DIRECTIONS FOR THIS TASK
Lines from the one containing "The image size is (865, 776)." through the last line of the records below need to be repeated exactly; nothing else, and no pictures.

DATA TO PROCESS

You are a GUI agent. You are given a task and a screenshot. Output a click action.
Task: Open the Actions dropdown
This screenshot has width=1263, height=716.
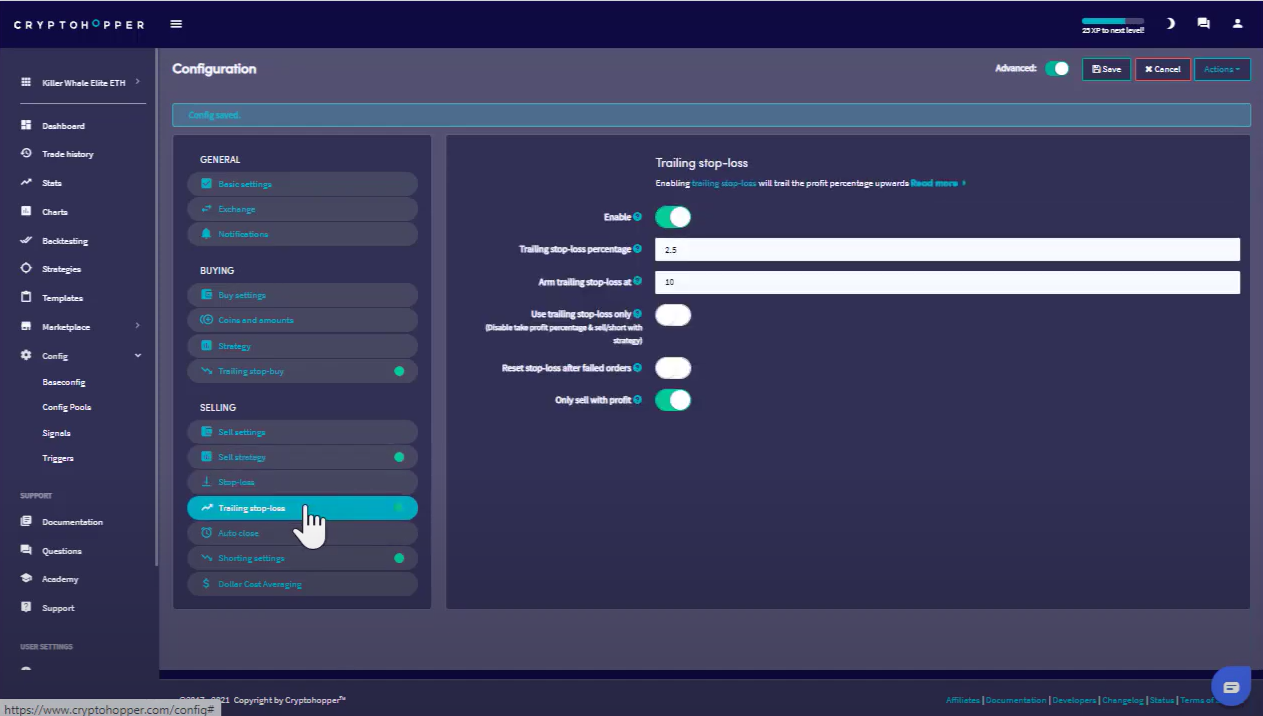point(1222,69)
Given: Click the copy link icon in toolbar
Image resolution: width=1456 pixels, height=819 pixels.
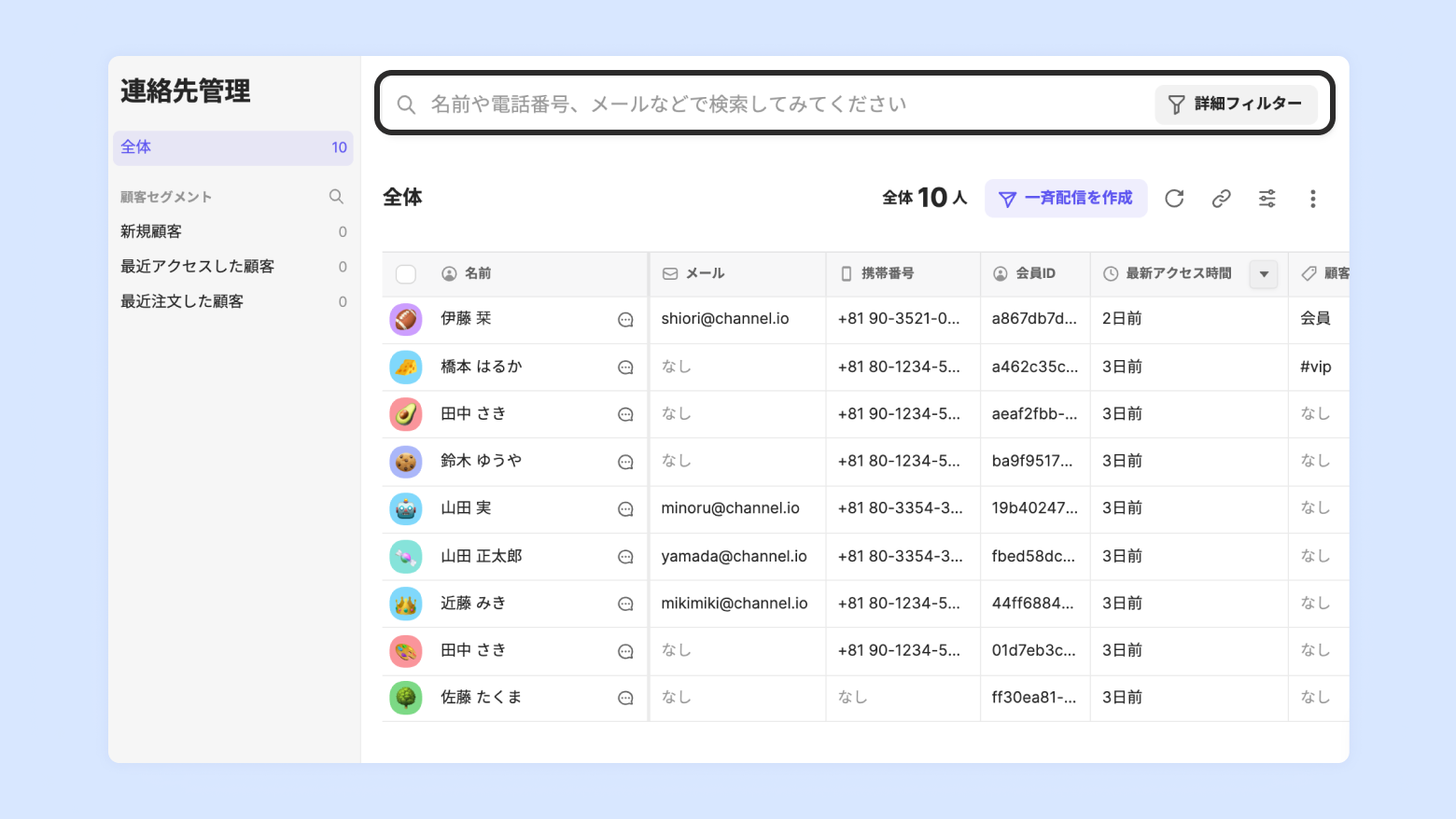Looking at the screenshot, I should 1221,199.
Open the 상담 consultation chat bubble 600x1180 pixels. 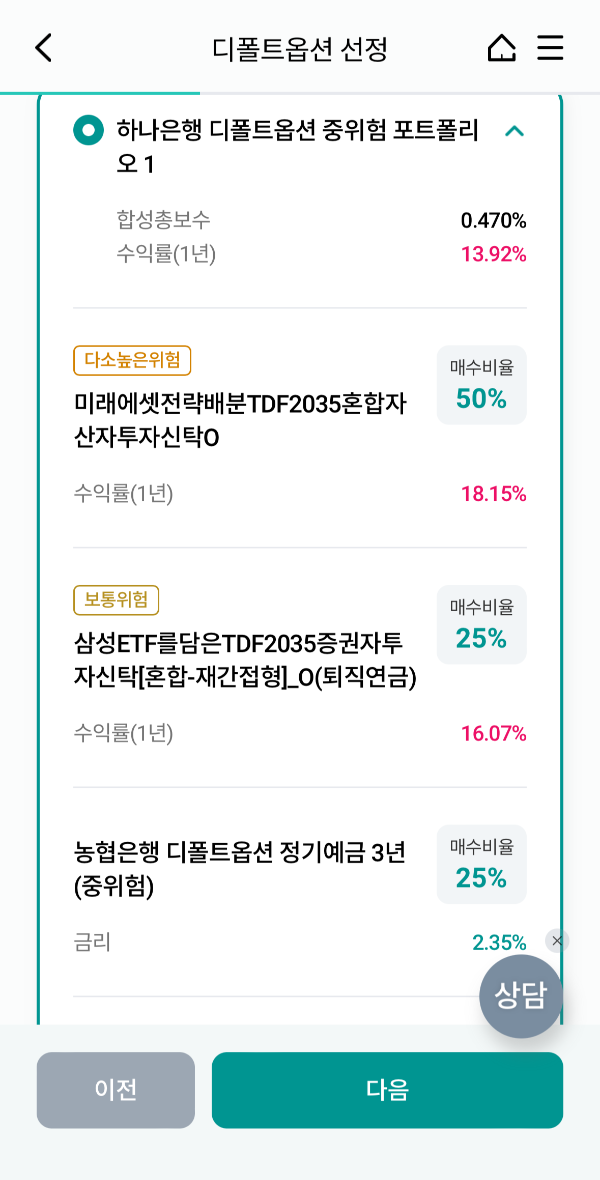point(521,996)
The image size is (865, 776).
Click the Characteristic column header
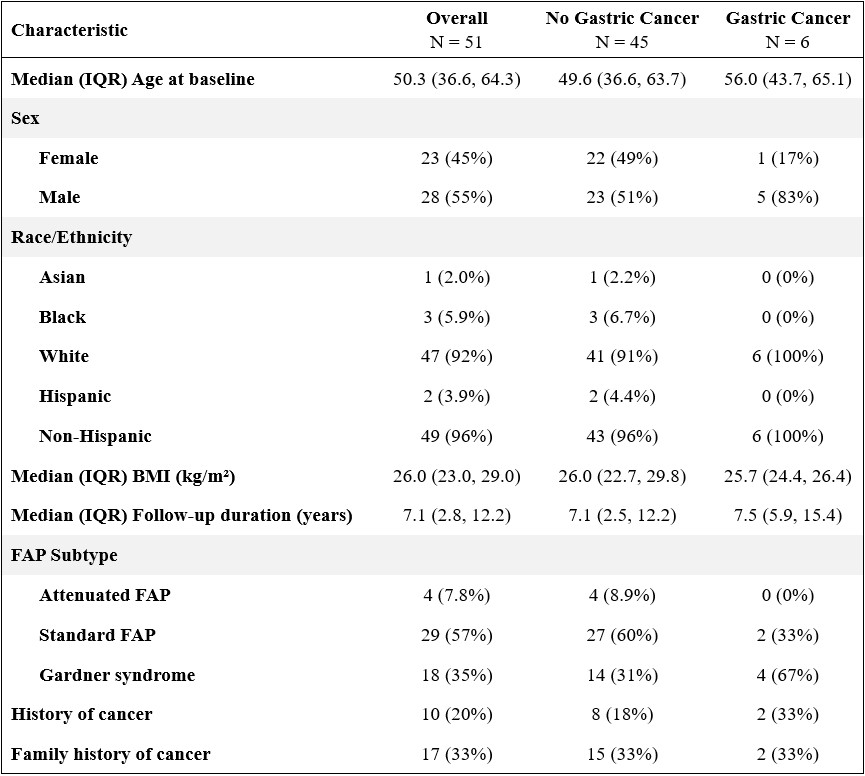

RESULT FOR THIS TASK
The image size is (865, 776).
Click the Characteristic column header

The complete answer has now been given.